O Festival que Mudava Todos os Anos é Agora a Bienal Walk&Talk

Foto: Walk&Talk

Quem tem acompanhado o festival de artes Walk&Talk, que decorre desde 2011, em Ponta Delgada, nos Açores, talvez se reconheça no que vou dizer: é fascinante a forma como, ano a ano, o evento se tem reinventado incessantemente, colocando nos seus gestos desafio e exigência, conseguindo elevar continuamente a fasquia.

Enquanto a maior parte dos festivais utiliza a narrativa da “identidade” como se fosse uma garantia de qualidade, no Walk&Talk a identidade está sempre a ser questionada e refeita, é algo dinâmico e plural. Não surpreende, por isso, a opção de, agora, se transformar numa Bienal, até porque foi criado um espaço permanente de criação em Ponta Delgada (a Vaga), foram superadas etapas de crescimento e urge pensar o presente e futuro com consistência. Para isso é preciso tempo e amadurecimento.

 

De resto, da Bienal, que começa esta quinta, 25 Setembro, e se estende até 30 de Novembro, espera-se o espírito critico de sempre, o convocar de pessoas para a construção e mediação, conciliar novos conceitos e afetos, sempre em conexão com o mundo, sem perder de vista a relação de proximidade com a ilha de São Miguel.

Resultado de um processo curatorial colaborativo, assinado por Claire Shea, Fatima Bintou Rassoul Sy, Jesse James e Liliana Coutinho, a Bienal propõe uma leitura plural do presente, com artes e conhecimento, desafiando a comunidade a participar ativamente na criação do futuro, tendo como mote central: “Gestos de abundância.”

Uma noção instigadora.  Uma mudança de perspetiva. Em vez da escassez, a abundância, não no sentido do excesso, mas como possibilidade de relações e práticas partilhadas. Abundância de possibilidades de organização e de fazer política, muito para lá dos caminhos únicos que nos são impostos, forma de questionar as noções dominantes de consumo, posse e extração, defendendo práticas que regenerem em vez de esgotar, que escutam em vez de impor, que conectam em vez de isolar.

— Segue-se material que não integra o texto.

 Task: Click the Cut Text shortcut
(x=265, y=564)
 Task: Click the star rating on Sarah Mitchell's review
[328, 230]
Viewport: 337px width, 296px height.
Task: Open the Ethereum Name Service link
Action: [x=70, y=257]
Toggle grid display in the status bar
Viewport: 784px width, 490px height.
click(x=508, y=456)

Pensar as relações com o território e os seres, colocando as artes no centro dessa urgência de imaginar futuros possíveis a partir de uma rede de relações, partilhas e interdependências, num momento histórico de tensões, incertezas e desigualdades.

Para já, nos primeiros quatro dias, haverá inaugurações (do Centro de Artes Contemporâneas Arquipélago ao Convento dos Franciscanos), performances (da nova criação da artista e coreógrafa norueguesa Helle Siljeholm, com uma experiência artística subaquática, à abordagem ao erotismo da artista e escritora Ebun Sodipo), conversas, excursões ou visitas orientadas, distribuídas por espaços da ilha, reunindo artistas, curadores, investigadores e público, cruzando arte, paisagem e cidadania.

 

Jantares comunitários, concertos (Velhacos, Odete, MCFalcona9500) ou exposições reunirão, nestes primeiros dias, nomes tão diversos como Inês Coelho da Silva & Kita Rancano, Soya the Cow, Uhura Bqueer, Mirna Bamieh, Alice Visentin, Walla Capelobo, Colectiva Malva, Jane Jin Kaisen, Nadia Belerique, João Pedro Vale, Joana Sá, Jokkoo Collective e muitos outros. Uma abundância de coisas a acontecer, com a curadoria generosa do Walk&Talk, que quer mostrar que é possível, a partir do que existe, pensar em formas de bem-estar para a maioria. É necessário é organizar, cuidar e redistribuir o que temos, de forma diferente daquela que existe neste momento.